Chia pudding is incredibly healthy because chia seeds are loaded with omega 3 fatty acids, protein, antioxidants and fibre. The soluble fibre in chia seeds can help with weight loss by keeping you feeling full.

7 minutes prep + overnight chilling time

1 minutes cook

4 servings

119 calories per serve

Allergens: Recipe may contain gluten, wheat, yeast, milk and lactose.

INGREDIENTS:

  • 1/3 cup (70g) chia seeds (white or black)
  • 1 1/2 cups (375ml) your preferred milk
  • 1/3 cup (80ml) maple syrup
  • 600g blueberries or raspberries
  • Natural yoghurt, to serve
  • Chopped pistachios, to serve
  • Honey, to serve
  • Blueberries or raspberries, extra, to serve

METHOD:

STEP 1

Combine the chia seeds, milk and half the maple syrup in a bowl.

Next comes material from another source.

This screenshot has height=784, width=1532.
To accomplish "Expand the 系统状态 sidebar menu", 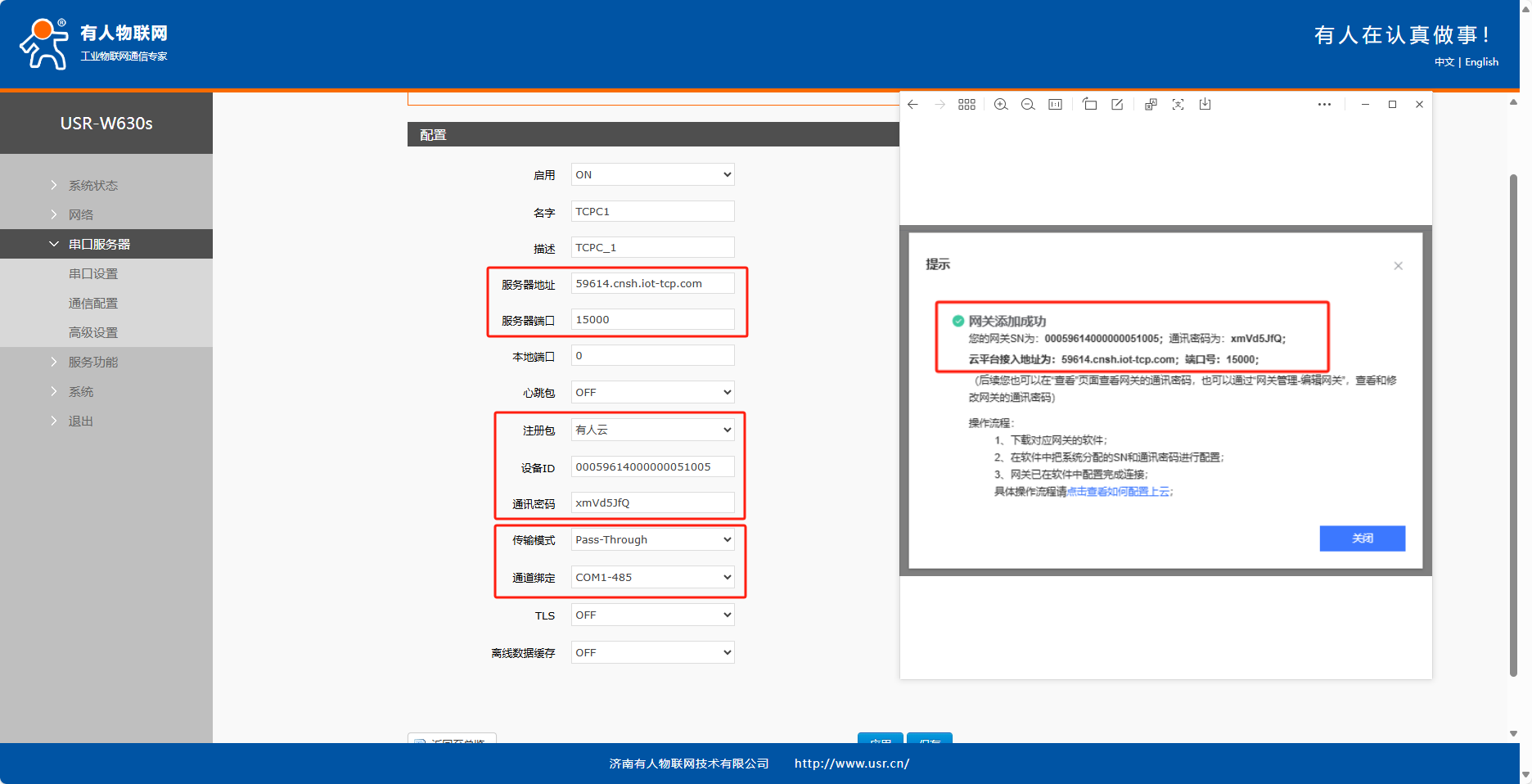I will (x=92, y=186).
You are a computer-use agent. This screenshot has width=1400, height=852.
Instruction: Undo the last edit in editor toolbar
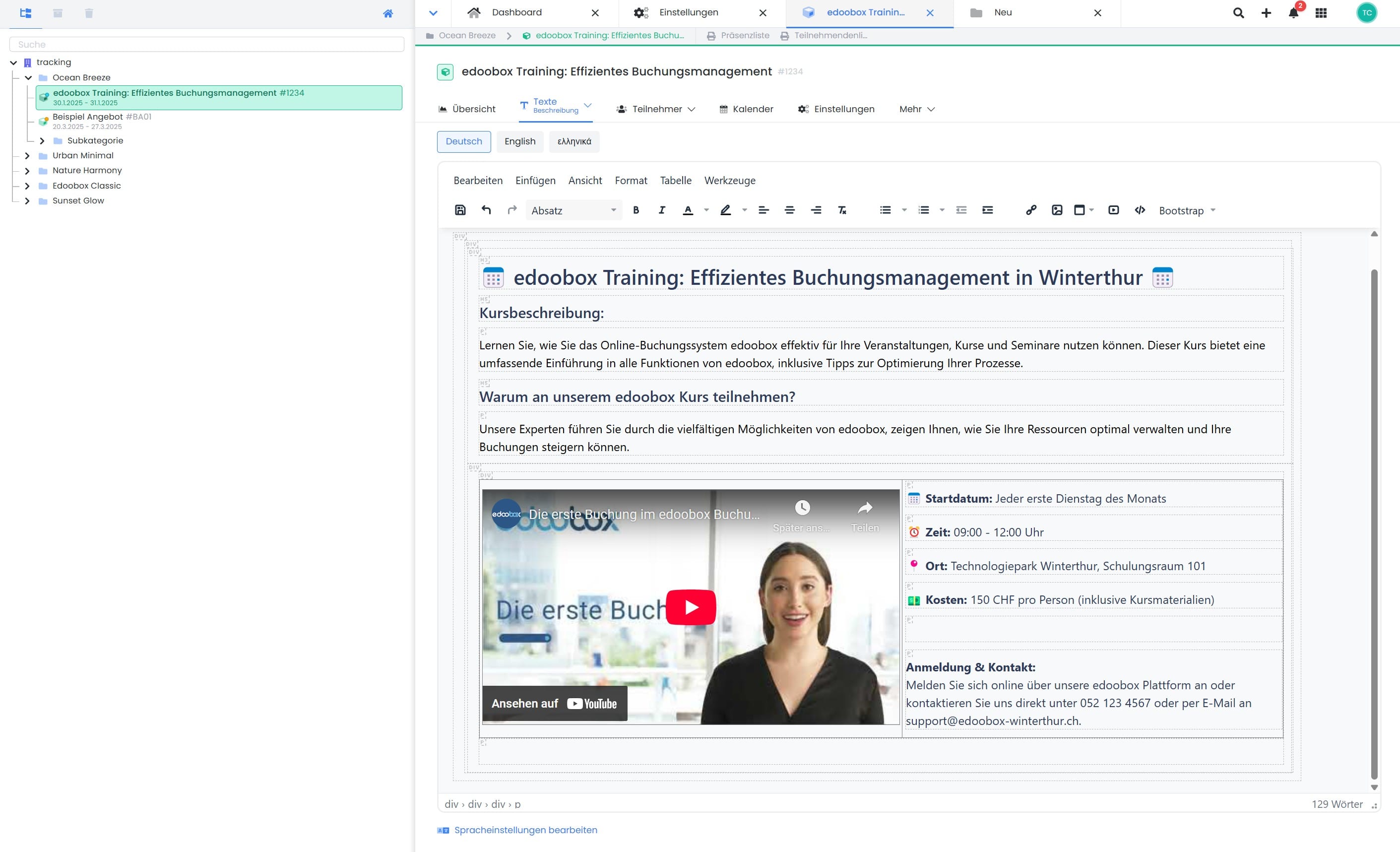click(486, 210)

Place in the fridge to chill overnight.

STEP 2

Meanwhile, place the blueberries or raspberries and the remaining maple syrup in a microwave safe bowl. Cook, for 1 min or until the berries collapse. Place in the fridge to chill.

STEP 3

Spoon the chia mixture and compote into serving glasses. Top with yoghurt, pistachios, honey and extra blueberries or raspberries.